Technical CommentsSepsis

Comment on “ALK is a therapeutic target for lethal sepsis”

See allHide authors and affiliations

Science Translational Medicine  12 Dec 2018:
Vol. 10, Issue 471, eaar4321
DOI: 10.1126/scitranslmed.aar4321

Abstract

Physiologically relevant ALK (anaplastic lymphoma kinase) expression was not detected in human and mouse monocytes and macrophages, suggesting that the effects of bioactive compounds on stimulator of interferon genes (STING) activation may not depend on ALK.

Sepsis is a life-threatening condition associated with high lethality. The pathogenesis of sepsis is complex and requires the activation of the innate immune system by microbial pathogens. Part of this activation relies on the recognition of bacteria-derived cyclic dinucleotides (CDN) by the stimulator of interferon genes (STING) transmembrane protein that in turn binds TANK-binding kinase 1 to regulate the transcription of inflammatory genes triggered by the interferon regulatory factor 3. To discover actionable targets for the treatment of sepsis, Zeng et al. (1) recently screened a library of kinase inhibitors for STING-modulating properties and found that some inhibitors, including LDK378 [a U.S. Food and Drug Administration (FDA)–approved anaplastic lymphoma kinase (ALK) inhibitor also called ceritinib], AP26113 (an FDA-approved ALK inhibitor also called brigatinib), and AZD3463 [a preclinical ALK/insulin-like factor receptor 1 (IGF-1R) inhibitor] can efficiently block STING-mediated interferon-β release in cells stimulated with CDN. Understandably, they then focused on demonstrating ALK expression in monocytes and macrophages, which are important cells that mediate sepsis.
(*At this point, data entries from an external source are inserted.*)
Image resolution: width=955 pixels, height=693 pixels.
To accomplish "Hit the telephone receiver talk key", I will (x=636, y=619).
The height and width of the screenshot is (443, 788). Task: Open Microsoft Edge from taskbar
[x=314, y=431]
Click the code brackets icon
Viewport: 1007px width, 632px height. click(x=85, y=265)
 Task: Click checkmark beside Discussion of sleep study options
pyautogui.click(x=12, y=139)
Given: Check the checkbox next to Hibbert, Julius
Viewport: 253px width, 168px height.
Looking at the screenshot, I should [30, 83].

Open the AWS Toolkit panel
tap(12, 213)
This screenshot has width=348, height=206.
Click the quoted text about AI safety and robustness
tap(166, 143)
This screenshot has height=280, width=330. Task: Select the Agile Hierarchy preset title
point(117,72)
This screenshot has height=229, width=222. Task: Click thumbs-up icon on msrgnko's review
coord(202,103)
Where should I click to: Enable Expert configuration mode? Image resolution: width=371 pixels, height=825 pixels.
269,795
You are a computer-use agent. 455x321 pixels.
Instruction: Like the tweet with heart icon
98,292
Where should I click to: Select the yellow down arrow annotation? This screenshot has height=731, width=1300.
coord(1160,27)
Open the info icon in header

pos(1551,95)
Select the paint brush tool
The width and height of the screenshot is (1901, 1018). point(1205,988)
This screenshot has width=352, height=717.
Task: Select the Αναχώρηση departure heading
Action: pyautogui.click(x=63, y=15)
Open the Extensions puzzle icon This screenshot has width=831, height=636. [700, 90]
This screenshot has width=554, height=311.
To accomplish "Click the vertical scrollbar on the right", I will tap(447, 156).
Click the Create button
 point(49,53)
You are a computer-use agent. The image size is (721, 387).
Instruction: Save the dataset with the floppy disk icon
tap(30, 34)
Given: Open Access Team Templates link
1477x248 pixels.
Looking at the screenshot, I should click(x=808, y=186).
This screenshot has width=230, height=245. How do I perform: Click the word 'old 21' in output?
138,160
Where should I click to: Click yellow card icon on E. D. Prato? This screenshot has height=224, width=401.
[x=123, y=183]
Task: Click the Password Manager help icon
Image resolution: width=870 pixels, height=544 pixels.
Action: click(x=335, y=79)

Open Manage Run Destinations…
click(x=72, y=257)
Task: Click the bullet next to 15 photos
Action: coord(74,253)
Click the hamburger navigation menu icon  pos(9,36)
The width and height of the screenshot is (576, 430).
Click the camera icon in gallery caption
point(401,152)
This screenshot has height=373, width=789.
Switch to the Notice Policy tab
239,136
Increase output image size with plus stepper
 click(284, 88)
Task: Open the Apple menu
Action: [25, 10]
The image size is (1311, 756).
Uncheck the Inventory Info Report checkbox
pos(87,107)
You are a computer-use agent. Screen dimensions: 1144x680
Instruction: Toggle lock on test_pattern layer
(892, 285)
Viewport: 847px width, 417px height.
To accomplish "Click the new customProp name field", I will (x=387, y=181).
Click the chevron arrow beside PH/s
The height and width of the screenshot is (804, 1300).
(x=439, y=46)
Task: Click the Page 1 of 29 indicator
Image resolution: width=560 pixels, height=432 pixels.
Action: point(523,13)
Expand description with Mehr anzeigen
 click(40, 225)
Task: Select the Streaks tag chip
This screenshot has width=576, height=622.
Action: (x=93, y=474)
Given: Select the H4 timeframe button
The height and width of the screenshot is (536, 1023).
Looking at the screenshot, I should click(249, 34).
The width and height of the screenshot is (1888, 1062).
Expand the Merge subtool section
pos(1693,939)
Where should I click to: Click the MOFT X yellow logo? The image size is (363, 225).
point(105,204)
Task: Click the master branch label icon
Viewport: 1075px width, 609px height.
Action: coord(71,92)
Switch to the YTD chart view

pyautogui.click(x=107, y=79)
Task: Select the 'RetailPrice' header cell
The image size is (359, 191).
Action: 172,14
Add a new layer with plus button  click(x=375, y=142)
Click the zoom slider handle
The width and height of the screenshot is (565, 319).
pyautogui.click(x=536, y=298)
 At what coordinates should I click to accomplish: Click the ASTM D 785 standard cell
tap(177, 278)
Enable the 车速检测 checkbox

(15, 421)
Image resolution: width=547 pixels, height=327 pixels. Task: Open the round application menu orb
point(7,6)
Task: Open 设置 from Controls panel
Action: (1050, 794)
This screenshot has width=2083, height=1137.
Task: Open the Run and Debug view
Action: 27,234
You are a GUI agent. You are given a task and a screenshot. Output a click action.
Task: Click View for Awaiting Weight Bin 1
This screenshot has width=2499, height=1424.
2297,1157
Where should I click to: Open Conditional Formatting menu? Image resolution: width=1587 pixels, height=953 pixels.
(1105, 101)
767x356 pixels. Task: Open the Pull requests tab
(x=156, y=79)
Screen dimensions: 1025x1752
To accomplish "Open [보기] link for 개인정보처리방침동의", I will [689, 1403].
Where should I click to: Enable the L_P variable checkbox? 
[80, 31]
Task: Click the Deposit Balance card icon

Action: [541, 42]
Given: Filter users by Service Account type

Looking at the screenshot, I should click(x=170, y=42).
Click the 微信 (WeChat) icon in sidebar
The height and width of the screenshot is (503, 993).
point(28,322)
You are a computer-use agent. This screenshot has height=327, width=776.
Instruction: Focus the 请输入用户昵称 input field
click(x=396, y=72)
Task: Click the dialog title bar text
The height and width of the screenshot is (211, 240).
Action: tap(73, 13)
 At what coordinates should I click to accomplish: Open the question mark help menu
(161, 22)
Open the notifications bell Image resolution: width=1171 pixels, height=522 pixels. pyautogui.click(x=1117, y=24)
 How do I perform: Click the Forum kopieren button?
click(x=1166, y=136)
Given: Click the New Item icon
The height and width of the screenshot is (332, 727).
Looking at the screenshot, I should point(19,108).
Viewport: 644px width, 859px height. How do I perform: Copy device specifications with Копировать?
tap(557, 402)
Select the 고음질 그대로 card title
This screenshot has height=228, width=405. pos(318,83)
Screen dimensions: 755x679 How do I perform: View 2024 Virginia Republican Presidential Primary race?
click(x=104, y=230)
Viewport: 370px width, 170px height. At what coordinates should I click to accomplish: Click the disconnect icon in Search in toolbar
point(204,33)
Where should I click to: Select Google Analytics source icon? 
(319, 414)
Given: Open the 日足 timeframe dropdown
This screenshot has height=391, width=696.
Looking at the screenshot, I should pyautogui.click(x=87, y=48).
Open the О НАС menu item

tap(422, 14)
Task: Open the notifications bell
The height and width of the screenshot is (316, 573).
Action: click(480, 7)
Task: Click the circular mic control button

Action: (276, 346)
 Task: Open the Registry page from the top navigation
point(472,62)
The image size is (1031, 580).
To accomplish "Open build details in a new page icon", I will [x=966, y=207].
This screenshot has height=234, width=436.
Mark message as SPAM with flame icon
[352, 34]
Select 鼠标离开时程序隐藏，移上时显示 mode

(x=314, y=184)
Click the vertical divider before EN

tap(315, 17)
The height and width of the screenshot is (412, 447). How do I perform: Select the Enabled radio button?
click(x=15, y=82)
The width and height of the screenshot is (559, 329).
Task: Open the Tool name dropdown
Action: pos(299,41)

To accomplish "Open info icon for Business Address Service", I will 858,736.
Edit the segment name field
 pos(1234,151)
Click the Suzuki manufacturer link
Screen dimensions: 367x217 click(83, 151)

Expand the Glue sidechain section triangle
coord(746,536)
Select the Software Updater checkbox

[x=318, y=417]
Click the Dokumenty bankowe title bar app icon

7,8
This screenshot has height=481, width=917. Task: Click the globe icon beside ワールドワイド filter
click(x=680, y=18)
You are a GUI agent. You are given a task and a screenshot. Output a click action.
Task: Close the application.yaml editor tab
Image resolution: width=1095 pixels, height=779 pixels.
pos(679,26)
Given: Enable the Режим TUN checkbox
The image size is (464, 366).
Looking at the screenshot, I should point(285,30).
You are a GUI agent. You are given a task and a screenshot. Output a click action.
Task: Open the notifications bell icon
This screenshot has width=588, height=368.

Surprisingly, they showed abundant expression of ALK in both human and murine monocytes and macrophages. These findings were puzzling as the current knowledge is that ALK is a tyrosine kinase receptor expressed during embryonic development by neurons and muscles, whereas in adults its expression is restricted to different areas of the brain (26). In contrast to normal cells, ALK can be readily detected in tumors such as neuroblastoma, ALK-rearranged anaplastic large cell lymphoma (ALCL), non–small cell lung cancer (NSCLC), or inflammatory fibroblastic tumor (4, 5). In clinical practice, ALK antibodies are considered highly specific for the detection of the oncogenic ALK because tumor cells express ALK more highly than ALK-negative normal cells. Detection of ALK expression in tumors is a critical point for the clinical decision on the use of ALK inhibitors in lung cancer patients, to the extent that the FDA has specifically approved an immunohistochemistry-based test to detect ALK-rearranged NSCLC (7).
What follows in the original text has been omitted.